The 4 most damaging communication styles (and how to fix them!)
If clear communication is key for a successful relationship, then damaging communication styles are a sign that things are not going as well as they could be. In a previous post on 5 ways to fight fair in a relationship, it was highlighted that arguing is not in itself a sign of potential marital disaster. In fact, most healthy and successful relationships involve regular conflict. But the way in which people fight says a lot more about the future of that couple.
Relationship researcher and expert John Gottman Ph.D. of the Gottman Institute has discovered the four most damaging communication techniques in couples. He labels them the “4 Horsemen of the Apocalypse”. While this joyful name may read doom and gloom, it is worth noting that healthy couples don’t manage to avoid these all the time. Instead, they limit the use of them, and are able to repair when they use them.
So, let’s discuss the 4 most damaging communication styles, and how you can reduce them or repair after using them:
“What?” I hear you say. “I can’t complain about my husband? I’m out” Now then, hear me out. There is a major difference between complaining and criticising. Complaining is expressing your dissatisfaction in something. Criticising is expressing your dissatisfaction in someone and their character. Complaining is actually a healthy part of any relationship, and helps you to express your annoyances, distress, anger, sadness. This is a way to share your emotions with your partner, and to air out grievances rather than letting them simmer away. Criticism however, takes this a step further to attack your partner personally. They often make comments about someone’s character or make unfair generalisations about a situation.
Complaint: “I get so frustrated that you forget to take out the bins”
Criticism “Why do you ALWAYS forget to take out the bins, you must be either lazy or just enjoy making me annoyed”
How to fix it: Next time you are annoyed or angry about something your partner has done, try to reframe it by starting with an “I” statement. Avoid using generalisations such as “always” and “never”, and reduce your use of name-calling such as “lazy”.
Contempt often follows criticism, and is when the intention is to insult and psychologically abuse your partner. With either words or body language, you communicate the message that you are ‘above’ or ‘better’ then them. You communicate that their actions or sense of self are stupid/incompetent/below you. Contempt can be subtle, but it is the most damaging of the styles as it often leads to resentment and reduced affectionate feelings between couples. It looks like mockery, shaming, eye rolling, cruel tones, name calling, insulting, sneering.
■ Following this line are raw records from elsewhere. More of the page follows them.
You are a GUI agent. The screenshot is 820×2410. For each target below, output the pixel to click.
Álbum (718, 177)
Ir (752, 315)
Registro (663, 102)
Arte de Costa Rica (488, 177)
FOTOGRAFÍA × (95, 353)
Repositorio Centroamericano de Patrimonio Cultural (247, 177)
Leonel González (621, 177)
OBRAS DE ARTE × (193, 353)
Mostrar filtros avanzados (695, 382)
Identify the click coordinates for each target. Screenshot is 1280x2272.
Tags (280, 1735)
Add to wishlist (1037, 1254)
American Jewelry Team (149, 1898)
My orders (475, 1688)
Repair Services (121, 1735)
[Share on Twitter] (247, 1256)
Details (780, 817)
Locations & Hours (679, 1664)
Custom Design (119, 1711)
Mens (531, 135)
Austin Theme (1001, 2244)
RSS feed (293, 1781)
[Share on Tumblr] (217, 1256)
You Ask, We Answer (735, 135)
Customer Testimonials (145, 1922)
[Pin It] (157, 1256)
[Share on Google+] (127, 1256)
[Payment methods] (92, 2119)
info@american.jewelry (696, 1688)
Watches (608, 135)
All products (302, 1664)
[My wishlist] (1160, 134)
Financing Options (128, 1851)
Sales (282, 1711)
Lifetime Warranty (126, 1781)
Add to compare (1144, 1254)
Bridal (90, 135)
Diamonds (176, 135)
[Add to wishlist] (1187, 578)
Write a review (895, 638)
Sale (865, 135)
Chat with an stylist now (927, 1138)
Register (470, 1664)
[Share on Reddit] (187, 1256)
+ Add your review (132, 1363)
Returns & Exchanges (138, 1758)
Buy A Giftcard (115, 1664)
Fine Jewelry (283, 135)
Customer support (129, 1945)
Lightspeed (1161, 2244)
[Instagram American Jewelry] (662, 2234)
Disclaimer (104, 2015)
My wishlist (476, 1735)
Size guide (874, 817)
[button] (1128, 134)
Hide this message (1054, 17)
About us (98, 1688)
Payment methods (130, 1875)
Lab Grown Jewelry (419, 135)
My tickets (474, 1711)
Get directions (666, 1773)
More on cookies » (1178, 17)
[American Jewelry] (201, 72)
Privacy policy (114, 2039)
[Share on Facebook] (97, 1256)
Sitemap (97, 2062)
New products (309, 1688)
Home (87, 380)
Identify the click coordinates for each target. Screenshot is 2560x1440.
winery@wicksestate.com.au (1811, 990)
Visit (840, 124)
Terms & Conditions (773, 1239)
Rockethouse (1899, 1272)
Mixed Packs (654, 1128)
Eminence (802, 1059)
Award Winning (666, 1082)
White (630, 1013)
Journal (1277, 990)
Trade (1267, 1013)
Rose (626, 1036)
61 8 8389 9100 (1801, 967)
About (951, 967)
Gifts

Contempt: “Oh shut up. You are such an idiot, I don’t even know what I see in you sometimes.”
How to fix it: Stop using arguments to attack your partner personally. If you have an issue with the way they do something, have a discussion about the exact complaint rather than what you think about them.
Defensiveness often kicks in when one or more parties feel criticised and attacked (see both above points!). Their natural response is to defend themselves by playing the victim or ‘innocent’ one. This can be so damaging because people feel like they are justified in only their feelings. They then become stubborn in maintaining their innocent status.This can look like: ignoring the problem, repeating themselves, responding with an immediate complaint of their own.
Defensiveness: “I have no idea what you are talking about, this is not my fault. It’s not my fault I had a bad day at work and just want to relax. You want to talk annoying? How about when you….”
How to fix it: Empathy. When you feel your bristles going up and having the thought of how ‘unfair’ the situation is, try to feel where the other person is coming from.
Stonewalling, often the last response when people are overwhelmed and exhausted with fighting, is when people just ‘check out’. Silent treatments, blank stares, headphones on. It can become incredibly frustrating for the other party, and makes it hard for a couple to repair after the argument. Stonewalling tends to convey smugness, distance and a sense of not caring. Gottman showed that the majority of men don’t get physiologically upset when their wives stonewall them, but the opposite happens for women. Meaning that women are greatly affected when their partner stonewalls, which can escalate fighting further.
How to fix it: When you are feeling overwhelmed and angry, chose to take a break and calm down rather than stonewall. Try to use non-defensive thinking (empathy!), take a deep breath and respond rather than ignore.
*Disclaimer: This advice is for the majority of functioning couples without physical or emotional abuse. If you are in a domestically violent relationship, you can seek help by contacting Lifeline or 1800Respect.